Click-target data:
━━━━━━━━━━━━━━━━
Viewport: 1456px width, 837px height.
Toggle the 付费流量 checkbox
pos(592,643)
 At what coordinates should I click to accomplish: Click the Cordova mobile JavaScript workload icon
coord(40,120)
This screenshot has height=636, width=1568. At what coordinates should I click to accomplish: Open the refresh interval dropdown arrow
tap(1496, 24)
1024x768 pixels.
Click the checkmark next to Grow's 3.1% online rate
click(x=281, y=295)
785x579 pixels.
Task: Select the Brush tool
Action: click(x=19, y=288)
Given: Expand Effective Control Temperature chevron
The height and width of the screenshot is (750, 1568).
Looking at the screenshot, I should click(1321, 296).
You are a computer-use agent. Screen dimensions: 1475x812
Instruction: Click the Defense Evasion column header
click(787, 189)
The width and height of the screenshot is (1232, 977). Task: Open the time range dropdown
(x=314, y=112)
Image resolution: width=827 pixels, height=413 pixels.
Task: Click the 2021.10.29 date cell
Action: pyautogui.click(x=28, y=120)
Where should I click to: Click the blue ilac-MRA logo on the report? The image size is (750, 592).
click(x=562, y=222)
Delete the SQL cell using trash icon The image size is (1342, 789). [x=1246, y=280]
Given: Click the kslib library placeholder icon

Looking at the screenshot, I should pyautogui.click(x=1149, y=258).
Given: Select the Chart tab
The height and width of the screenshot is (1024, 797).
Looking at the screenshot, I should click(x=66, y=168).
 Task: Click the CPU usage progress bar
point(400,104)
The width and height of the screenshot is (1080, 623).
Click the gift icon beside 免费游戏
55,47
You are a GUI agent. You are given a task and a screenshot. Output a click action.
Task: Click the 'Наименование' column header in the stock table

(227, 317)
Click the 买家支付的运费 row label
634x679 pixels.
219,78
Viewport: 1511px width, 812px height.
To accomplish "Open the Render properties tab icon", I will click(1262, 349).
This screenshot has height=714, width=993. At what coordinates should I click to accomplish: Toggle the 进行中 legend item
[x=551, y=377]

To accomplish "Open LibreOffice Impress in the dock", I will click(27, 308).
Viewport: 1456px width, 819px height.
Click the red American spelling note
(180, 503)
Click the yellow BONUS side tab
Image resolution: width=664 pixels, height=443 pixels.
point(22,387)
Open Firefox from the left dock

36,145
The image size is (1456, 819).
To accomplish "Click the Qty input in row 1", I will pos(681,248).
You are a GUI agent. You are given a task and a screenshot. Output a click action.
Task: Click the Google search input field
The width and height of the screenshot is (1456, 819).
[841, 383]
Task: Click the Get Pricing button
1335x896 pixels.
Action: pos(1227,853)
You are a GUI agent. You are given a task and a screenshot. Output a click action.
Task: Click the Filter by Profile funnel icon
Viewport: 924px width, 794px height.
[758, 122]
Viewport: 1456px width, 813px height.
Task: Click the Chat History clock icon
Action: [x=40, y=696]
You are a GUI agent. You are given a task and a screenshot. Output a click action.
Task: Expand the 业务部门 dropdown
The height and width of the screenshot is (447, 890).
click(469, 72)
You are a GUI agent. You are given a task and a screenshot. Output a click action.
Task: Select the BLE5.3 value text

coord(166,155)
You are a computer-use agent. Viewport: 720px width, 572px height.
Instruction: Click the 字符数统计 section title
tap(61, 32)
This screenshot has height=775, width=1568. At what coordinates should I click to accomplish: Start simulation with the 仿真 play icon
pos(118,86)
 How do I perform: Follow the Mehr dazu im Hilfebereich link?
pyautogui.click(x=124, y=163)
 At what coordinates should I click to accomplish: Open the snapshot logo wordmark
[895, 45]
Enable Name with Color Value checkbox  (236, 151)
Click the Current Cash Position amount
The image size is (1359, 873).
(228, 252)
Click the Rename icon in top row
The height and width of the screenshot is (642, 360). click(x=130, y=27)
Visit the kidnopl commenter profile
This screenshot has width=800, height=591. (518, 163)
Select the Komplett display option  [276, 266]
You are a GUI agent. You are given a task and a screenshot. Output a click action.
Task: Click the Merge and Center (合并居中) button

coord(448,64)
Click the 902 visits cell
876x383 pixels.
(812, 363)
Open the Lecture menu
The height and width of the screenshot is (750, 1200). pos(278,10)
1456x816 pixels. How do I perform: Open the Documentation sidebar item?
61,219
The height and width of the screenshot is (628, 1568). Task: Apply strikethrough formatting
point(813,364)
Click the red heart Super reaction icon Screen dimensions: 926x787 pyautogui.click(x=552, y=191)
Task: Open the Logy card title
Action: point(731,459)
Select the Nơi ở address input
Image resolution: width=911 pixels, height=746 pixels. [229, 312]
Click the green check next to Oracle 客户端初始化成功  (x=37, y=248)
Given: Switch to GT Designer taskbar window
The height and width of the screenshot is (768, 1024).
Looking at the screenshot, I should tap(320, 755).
━━━━━━━━━━━━━━━━
The problem
Recast every line of the records above as a numbered list, leaving out the blank lines.

Worked solution
1. Viewport: 1456px width, 837px height.
2. Toggle the 付费流量 checkbox
3. pos(592,643)
4.  At what coordinates should I click to accomplish: Click the Cordova mobile JavaScript workload icon
5. coord(40,120)
6. This screenshot has height=636, width=1568. At what coordinates should I click to accomplish: Open the refresh interval dropdown arrow
7. tap(1496, 24)
8. 1024x768 pixels.
9. Click the checkmark next to Grow's 3.1% online rate
10. click(x=281, y=295)
11. 785x579 pixels.
12. Task: Select the Brush tool
13. Action: click(x=19, y=288)
14. Given: Expand Effective Control Temperature chevron
15. The height and width of the screenshot is (750, 1568).
16. Looking at the screenshot, I should click(1321, 296).
17. You are a computer-use agent. Screen dimensions: 1475x812
18. Instruction: Click the Defense Evasion column header
19. click(787, 189)
20. The width and height of the screenshot is (1232, 977). Task: Open the time range dropdown
21. (x=314, y=112)
22. Image resolution: width=827 pixels, height=413 pixels.
23. Task: Click the 2021.10.29 date cell
24. Action: pyautogui.click(x=28, y=120)
25. Where should I click to: Click the blue ilac-MRA logo on the report? The image size is (750, 592).
26. click(x=562, y=222)
27. Delete the SQL cell using trash icon The image size is (1342, 789). [x=1246, y=280]
28. Given: Click the kslib library placeholder icon
29. Looking at the screenshot, I should pyautogui.click(x=1149, y=258).
30. Given: Select the Chart tab
31. The height and width of the screenshot is (1024, 797).
32. Looking at the screenshot, I should click(x=66, y=168).
33.  Task: Click the CPU usage progress bar
34. point(400,104)
35. The width and height of the screenshot is (1080, 623).
36. Click the gift icon beside 免费游戏
37. 55,47
38. You are a GUI agent. You are given a task and a screenshot. Output a click action.
39. Task: Click the 'Наименование' column header in the stock table
40. (227, 317)
41. Click the 买家支付的运费 row label
42. 634x679 pixels.
43. 219,78
44. Viewport: 1511px width, 812px height.
45. To accomplish "Open the Render properties tab icon", I will click(1262, 349).
46. This screenshot has height=714, width=993. At what coordinates should I click to accomplish: Toggle the 进行中 legend item
47. [x=551, y=377]
48. To accomplish "Open LibreOffice Impress in the dock", I will click(27, 308).
49. Viewport: 1456px width, 819px height.
50. Click the red American spelling note
51. (180, 503)
52. Click the yellow BONUS side tab
53. Image resolution: width=664 pixels, height=443 pixels.
54. point(22,387)
55. Open Firefox from the left dock
56. 36,145
57. The image size is (1456, 819).
58. To accomplish "Click the Qty input in row 1", I will pos(681,248).
59. You are a GUI agent. You are given a task and a screenshot. Output a click action.
60. Task: Click the Google search input field
61. The width and height of the screenshot is (1456, 819).
62. [841, 383]
63. Task: Click the Get Pricing button
64. 1335x896 pixels.
65. Action: pos(1227,853)
66. You are a GUI agent. You are given a task and a screenshot. Output a click action.
67. Task: Click the Filter by Profile funnel icon
68. Viewport: 924px width, 794px height.
69. [758, 122]
70. Viewport: 1456px width, 813px height.
71. Task: Click the Chat History clock icon
72. Action: [x=40, y=696]
73. You are a GUI agent. You are given a task and a screenshot. Output a click action.
74. Task: Expand the 业务部门 dropdown
75. The height and width of the screenshot is (447, 890).
76. click(469, 72)
77. You are a GUI agent. You are given a task and a screenshot. Output a click action.
78. Task: Select the BLE5.3 value text
79. coord(166,155)
80. You are a computer-use agent. Viewport: 720px width, 572px height.
81. Instruction: Click the 字符数统计 section title
82. tap(61, 32)
83. This screenshot has height=775, width=1568. At what coordinates should I click to accomplish: Start simulation with the 仿真 play icon
84. pos(118,86)
85.  How do I perform: Follow the Mehr dazu im Hilfebereich link?
86. pyautogui.click(x=124, y=163)
87.  At what coordinates should I click to accomplish: Open the snapshot logo wordmark
88. [895, 45]
89. Enable Name with Color Value checkbox  (236, 151)
90. Click the Current Cash Position amount
91. The image size is (1359, 873).
92. (228, 252)
93. Click the Rename icon in top row
94. The height and width of the screenshot is (642, 360). click(x=130, y=27)
95. Visit the kidnopl commenter profile
96. This screenshot has width=800, height=591. (518, 163)
97. Select the Komplett display option  [276, 266]
98. You are a GUI agent. You are given a task and a screenshot. Output a click action.
99. Task: Click the Merge and Center (合并居中) button
100. coord(448,64)
101. Click the 902 visits cell
102. 876x383 pixels.
103. (812, 363)
104. Open the Lecture menu
105. The height and width of the screenshot is (750, 1200). pos(278,10)
106. 1456x816 pixels. How do I perform: Open the Documentation sidebar item?
107. 61,219
108. The height and width of the screenshot is (628, 1568). Task: Apply strikethrough formatting
109. point(813,364)
110. Click the red heart Super reaction icon Screen dimensions: 926x787 pyautogui.click(x=552, y=191)
111. Task: Open the Logy card title
112. Action: point(731,459)
113. Select the Nơi ở address input
114. Image resolution: width=911 pixels, height=746 pixels. [229, 312]
115. Click the green check next to Oracle 客户端初始化成功  (x=37, y=248)
116. Given: Switch to GT Designer taskbar window
117. The height and width of the screenshot is (768, 1024).
118. Looking at the screenshot, I should tap(320, 755).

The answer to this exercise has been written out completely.